A bit more formally:

$$\begin{array}{rl}\exists & m\in \mathbb{N}:\\ \forall & w\in L\text{ with }|w|\ge m:\\ \exists & \text{ Partition }w=xyz\text{ with }|xy|\le m\wedge |y|>0:\\ \forall & i\ge 0:w_i=x{y}^{i}z\in L\end{array}$$

Example

Positive Example

This is the minimal automaton with 3 states for the language $L$, thus $m=3$. Let’s pick an arbitrary word, like:

$$\begin{array}{rl}w& =aab\\ & =xyz\end{array}$$

Thus $x=a$, $y=a$, $z=b$. Clearly:

$$\forall i\ge 0:w=a{a}^{i}b\in L$$

Negative Example

We want to show that if the pumping lemma does not apply to a language $L$, then $L$ is non-regular language.

Given a language $L$:

$$L=\{a^n{b}^n\mid n\ge 1\}$$

Assume that $L$ is regular, i.e. the pumping lemma holds.

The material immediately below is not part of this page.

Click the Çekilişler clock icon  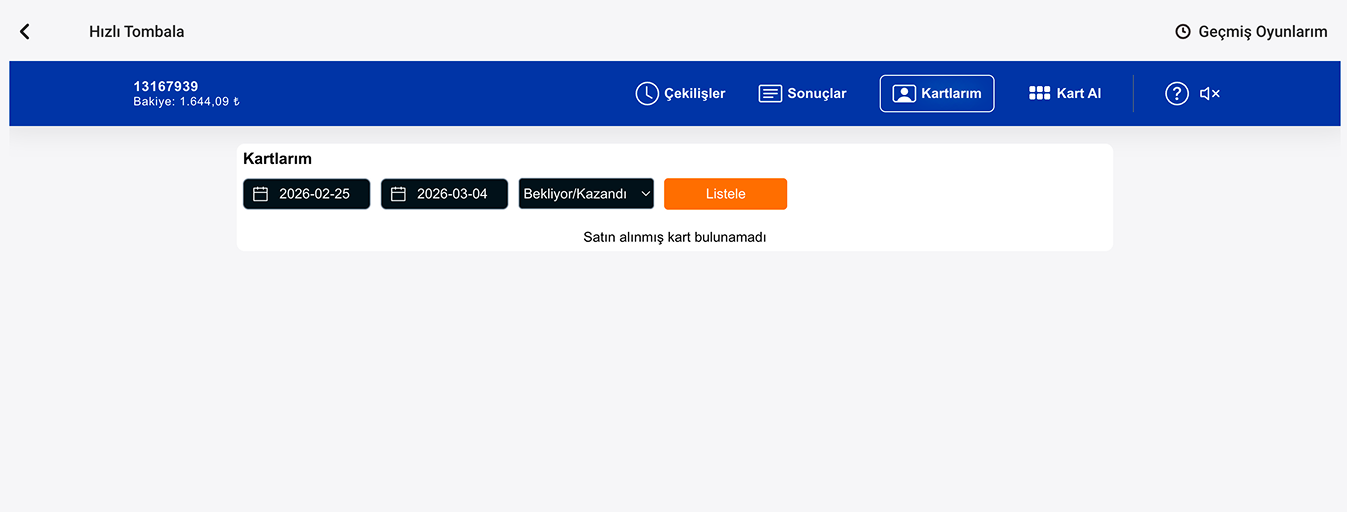647,94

Let $w=a^m{b}^m$ with $|w|=2m$. Partition $w$ into

$$w=a^m{b}^m=xyz\text{with }|xy|\le m\wedge |y|>0$$

Because $|xy|\le m$ and the first $m$ symbols of $w$ are all $a$‘s, both $x$ and $y$ consist only of $a$‘s. So we can write:

$$x=a^p,y=a^k,\text{with }k=|y|>0$$

and then:

$$z=a^{m-p-k}{b}^m$$

so that:

$$w=xyz=a^p{a}^k{a}^{m-p-k}{b}^m=a^m{b}^m$$

Consider $i=0$. The pumping lemma claims that $x{y}^{0}z=xz$ must still be in $L$:;

$$xz=a^p{a}^{m-p-k}{b}^m=a^{m-k}{b}^m$$

Here, the number of $a$‘s is $m-k$ and the number of $b$‘s is $m$. Since $k>0$, we have $m-k\ne m$, so:

$$xz=a^{m-k}{b}^m\notin L=\{a^n{b}^n\mid n\ge 1\}$$

because words in $L$ must have the same number of $a$‘s and $b$‘s.

This is a contradiction, which means that the assumption of $L$ being regular must be wrong.